• DIRECTIONS FOR THIS TASK:
Transcribe every line of the material below without change, apart from dropping the pictures.

+--

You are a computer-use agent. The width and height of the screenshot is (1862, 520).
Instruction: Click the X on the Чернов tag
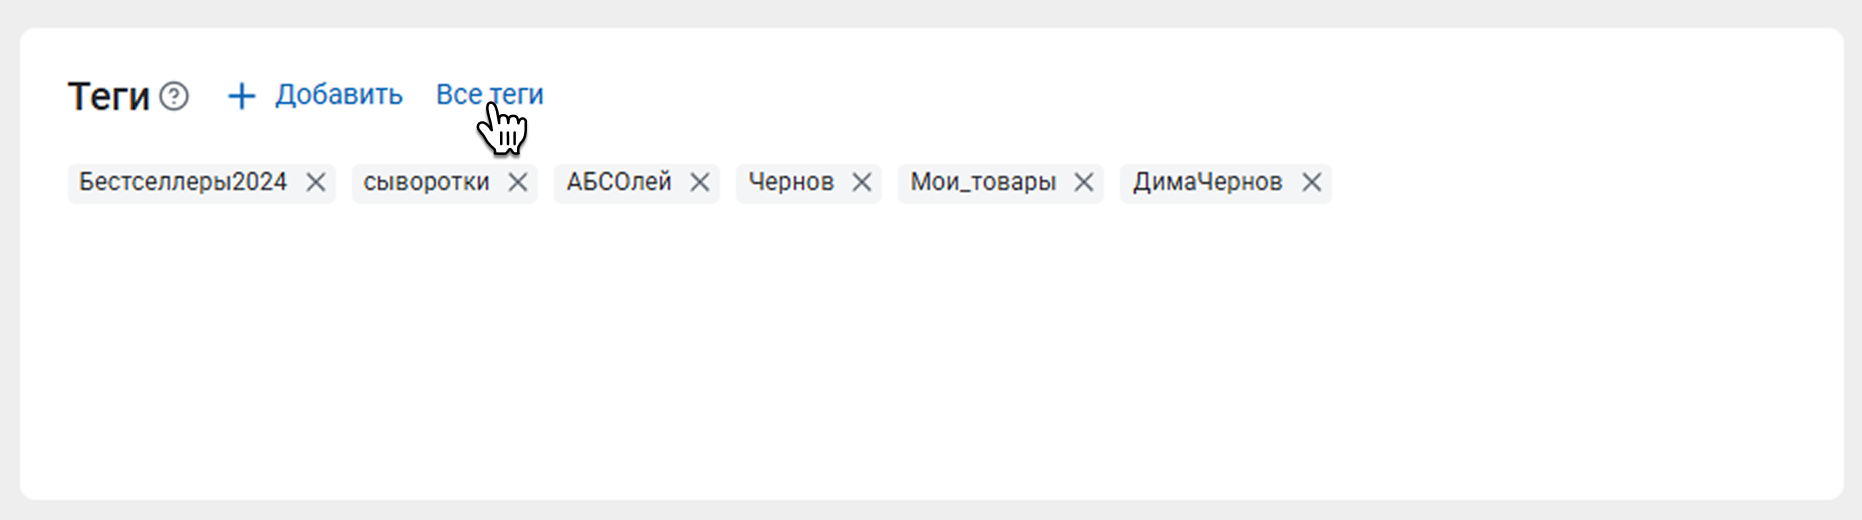[862, 183]
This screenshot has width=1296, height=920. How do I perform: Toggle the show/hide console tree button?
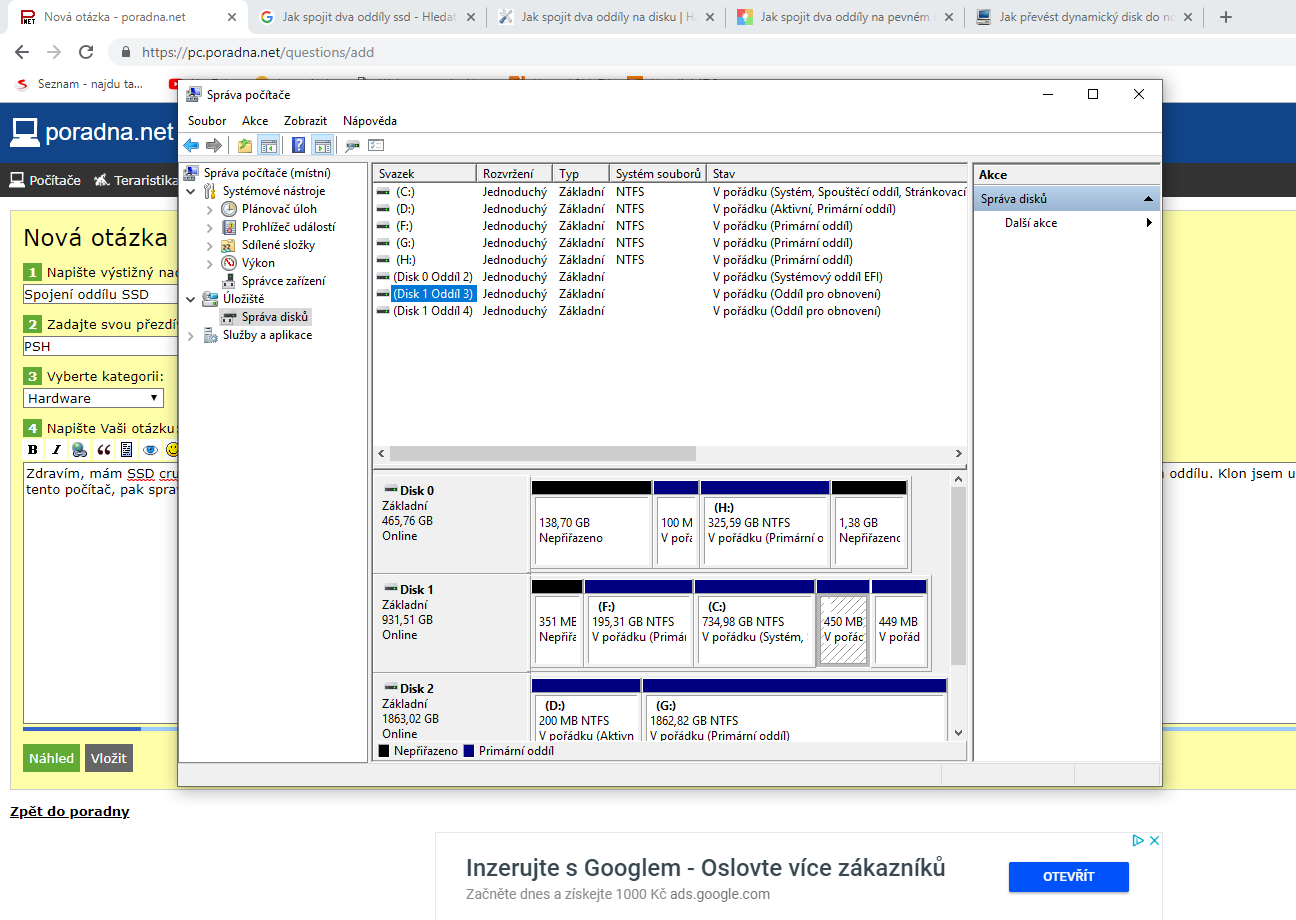[268, 145]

+--

• THE COMPLETED TASK:
You are a computer-use agent. The width and height of the screenshot is (1862, 520).
Instruction: Click the X on the Чернов tag
[862, 183]
This screenshot has width=1296, height=920. How do I perform: Toggle the show/hide console tree button?
[268, 145]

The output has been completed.